Xiaoli Tan is the worldwide expert on a technique called in situ transmission electron microscopy (TEM), used to examine crystal structure dynamics. Tan lent his TEM expertise to a recent paper in Physical Review Letters on the atomic understanding of a type of perovskite antiferroelectic material.
Read more below about how Tan is using advanced characterization techniques to create new materials for green technologies.
Xiaoli Tan is creating new materials needed to solve international sustainability and environmental challenges. Tan, professor of materials science and engineering at Iowa State University, is an expert in designing, creating and measuring new compositions of functional oxide ceramics, materials widely used in electronics.
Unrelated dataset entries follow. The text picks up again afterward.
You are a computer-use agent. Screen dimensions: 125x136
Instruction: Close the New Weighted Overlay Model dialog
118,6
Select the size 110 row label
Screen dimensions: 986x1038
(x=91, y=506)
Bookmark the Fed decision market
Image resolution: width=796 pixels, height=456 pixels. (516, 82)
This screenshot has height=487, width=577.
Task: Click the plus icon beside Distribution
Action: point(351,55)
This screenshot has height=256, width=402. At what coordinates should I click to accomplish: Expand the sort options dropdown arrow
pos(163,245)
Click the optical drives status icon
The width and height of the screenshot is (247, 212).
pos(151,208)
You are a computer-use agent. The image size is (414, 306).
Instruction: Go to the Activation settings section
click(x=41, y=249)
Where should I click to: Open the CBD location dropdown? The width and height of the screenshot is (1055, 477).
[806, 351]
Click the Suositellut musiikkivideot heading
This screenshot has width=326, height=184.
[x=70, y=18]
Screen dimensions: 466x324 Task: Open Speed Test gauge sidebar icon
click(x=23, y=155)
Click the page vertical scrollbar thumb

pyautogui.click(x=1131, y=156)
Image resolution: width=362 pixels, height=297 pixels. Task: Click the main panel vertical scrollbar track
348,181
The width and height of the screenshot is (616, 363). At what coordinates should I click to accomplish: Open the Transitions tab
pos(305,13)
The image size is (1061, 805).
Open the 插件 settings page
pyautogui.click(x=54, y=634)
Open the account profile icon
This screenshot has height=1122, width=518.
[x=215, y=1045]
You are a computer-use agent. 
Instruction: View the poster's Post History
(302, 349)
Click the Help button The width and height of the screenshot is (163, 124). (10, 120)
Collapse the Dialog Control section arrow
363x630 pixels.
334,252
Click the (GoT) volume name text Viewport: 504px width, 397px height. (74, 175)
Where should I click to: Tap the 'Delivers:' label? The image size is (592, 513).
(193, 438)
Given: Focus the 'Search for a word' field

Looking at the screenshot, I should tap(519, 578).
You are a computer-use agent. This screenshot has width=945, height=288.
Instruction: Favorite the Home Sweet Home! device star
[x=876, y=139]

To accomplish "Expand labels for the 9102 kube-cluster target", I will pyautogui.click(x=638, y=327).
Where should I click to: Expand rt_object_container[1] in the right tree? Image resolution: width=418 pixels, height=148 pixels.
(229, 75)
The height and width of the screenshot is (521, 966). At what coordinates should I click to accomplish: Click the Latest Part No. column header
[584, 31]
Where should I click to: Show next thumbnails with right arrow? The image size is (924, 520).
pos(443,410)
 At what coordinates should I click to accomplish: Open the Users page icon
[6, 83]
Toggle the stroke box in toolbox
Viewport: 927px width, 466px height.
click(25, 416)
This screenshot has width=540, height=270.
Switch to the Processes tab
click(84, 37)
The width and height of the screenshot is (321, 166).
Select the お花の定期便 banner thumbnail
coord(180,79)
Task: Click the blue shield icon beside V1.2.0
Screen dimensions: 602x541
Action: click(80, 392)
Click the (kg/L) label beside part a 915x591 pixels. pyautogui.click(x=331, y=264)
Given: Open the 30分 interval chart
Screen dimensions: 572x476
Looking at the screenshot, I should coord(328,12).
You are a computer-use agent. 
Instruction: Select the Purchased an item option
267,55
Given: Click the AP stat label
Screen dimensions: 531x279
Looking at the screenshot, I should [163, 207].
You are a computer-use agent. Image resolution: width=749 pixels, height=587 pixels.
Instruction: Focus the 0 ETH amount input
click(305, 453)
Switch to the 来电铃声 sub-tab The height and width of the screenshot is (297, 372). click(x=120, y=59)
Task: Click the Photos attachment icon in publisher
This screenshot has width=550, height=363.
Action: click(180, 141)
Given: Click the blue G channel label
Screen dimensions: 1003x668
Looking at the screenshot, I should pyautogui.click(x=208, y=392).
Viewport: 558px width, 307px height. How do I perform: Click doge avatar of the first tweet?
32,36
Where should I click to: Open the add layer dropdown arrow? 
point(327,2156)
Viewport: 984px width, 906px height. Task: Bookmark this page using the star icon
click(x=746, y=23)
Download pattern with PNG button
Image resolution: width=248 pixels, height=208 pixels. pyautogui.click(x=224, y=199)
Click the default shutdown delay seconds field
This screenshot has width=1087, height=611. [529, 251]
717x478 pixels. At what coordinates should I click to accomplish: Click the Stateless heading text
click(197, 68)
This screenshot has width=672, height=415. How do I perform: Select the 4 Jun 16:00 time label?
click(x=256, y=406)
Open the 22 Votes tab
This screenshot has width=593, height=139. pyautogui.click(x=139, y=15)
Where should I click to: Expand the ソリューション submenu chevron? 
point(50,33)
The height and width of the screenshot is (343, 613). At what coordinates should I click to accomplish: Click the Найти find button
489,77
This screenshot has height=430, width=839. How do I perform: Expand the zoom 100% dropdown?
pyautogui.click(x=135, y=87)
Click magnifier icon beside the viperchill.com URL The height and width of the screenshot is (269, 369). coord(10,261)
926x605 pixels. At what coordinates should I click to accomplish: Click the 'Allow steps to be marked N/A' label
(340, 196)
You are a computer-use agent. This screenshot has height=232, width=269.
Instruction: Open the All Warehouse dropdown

“Our goal is to establish the interrelationships between materials’ composition, microstructure and properties, so we know what ingredients will make oxide ceramics materials with much better performance than existing ones,” Tan said.
Optimizing the performance of dielectric oxide ceramics may advance improvements in the energy density of capacitors used to store solar and wind energy.
And the clock is ticking on finding new lead-free compositions of piezoelectric oxide ceramics to replace the lead-containing version widely used today in fields ranging from medical ultrasound to underwater communications.
“Piezoelectric materials convert mechanical energy into electrical energy or vice versa,” Tan said. “When you apply force or pressure, the crystal structure deforms and generates high voltage.”
Tan’s research group is the worldwide leader in a technique called in situ transmission electron microscopy (TEM) to examine just how crystal structures respond to changes in pressure and voltage. Developed by Tan during his Ph.D. work, the technique includes a custom specimen holder and a specialized specimen preparation process that creates the 0.1 micron-thick, crack-free specimen required for the TEM to “see” through the sample.
“The TEM is capable of recording images at resolutions smaller than 1 billionth of a meter, so we can see even the slightest changes in crystal structure,” Tan said. “The TEM at the U.S. Department of Energy’s Ames Laboratory Sensitive Instrument Facility is one of the best in the nation, which makes this research possible at Iowa State.”
Next for Tan is adding additional complexity to his technique, including the ability to control temperature during measurements. “Adding in the ability to heat up or cool down samples will better simulate the realistic application conditions of oxide ceramics, such as in the high temperatures faced by electric car capacitors,” said Tan. “More closely mimicking real-world conditions will help us use these materials to solve real-world problems.”